La combinación con natamicina reforzó el efecto
El siguiente paso fue añadir natamicina, un compuesto antifúngico natural producido por Streptomyces natalensis. El propio artículo recuerda que su modo de acción se basa en la unión al ergosterol de las membranas fúngicas, lo que altera su integridad e inhibe la germinación de esporas y el crecimiento micelial. En el ensayo, esa combinación fue la que ofreció el mejor resultado global: tras 60 días, la incidencia de podredumbre fue un 47,2 % inferior a la del control, por encima de la reducción lograda con natamicina sola, del 43,4 %. Además, el tratamiento combinado mantuvo mejor la firmeza, la acidez, el brillo y la frescura del color, y mostró la tasa respiratoria más baja entre los días 20 y 50 de almacenamiento.
Menos daño oxidativo y mejor respuesta sensorial
Ese mejor comportamiento externo estuvo acompañado de una respuesta fisiológica más favorable. Las actividades de SOD, POD y CAT, enzimas relacionadas con la defensa antioxidante, aumentaron al inicio del almacenamiento y alcanzaron sus máximos entre los días 20 y 40. En ese periodo, el tratamiento combinado registró el mayor pico de SOD, un 24,8 % por encima del control, y mantuvo también la mayor actividad de CAT a lo largo del ensayo.
Al mismo tiempo, redujo la acumulación de MDA, un indicador de peroxidación lipídica y daño de membranas, y favoreció una mejor conservación de compuestos fenólicos, flavonoides y, en determinados momentos, antocianinas. La evaluación sensorial fue coherente con ello: un panel entrenado de 12 evaluadores, que valoró 20 frutos por tratamiento en los días 0, 30 y 60, observó que la combinación PVA + natamicina mantenía puntuaciones relativamente más altas en apariencia, firmeza, sabor a cereza y calidad global al final del almacenamiento.
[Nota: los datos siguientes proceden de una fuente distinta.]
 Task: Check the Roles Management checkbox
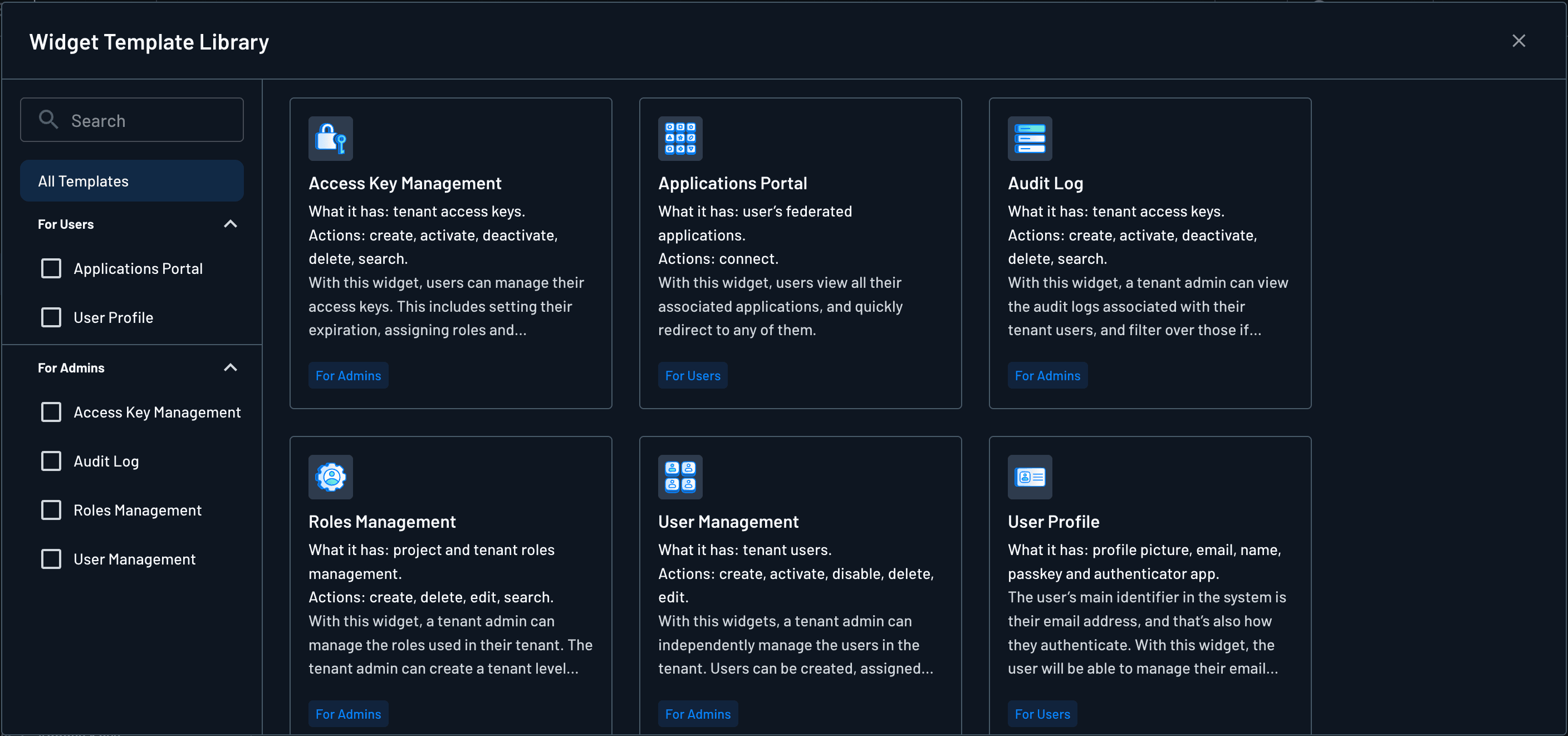(x=51, y=510)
Un avance con interés postcosecha
El valor de este trabajo no está solo en haber mantenido cerezas durante 60 días en frío, sino en mostrar que una película biodegradable puede actuar al mismo tiempo como barrera física y como apoyo a la estabilidad fisiológica del fruto cuando se combina con un antifúngico natural. No demuestra por sí solo una implantación comercial inmediata, pero sí aporta una base técnica sólida para seguir explorando soluciones poscosecha más sostenibles en cereza.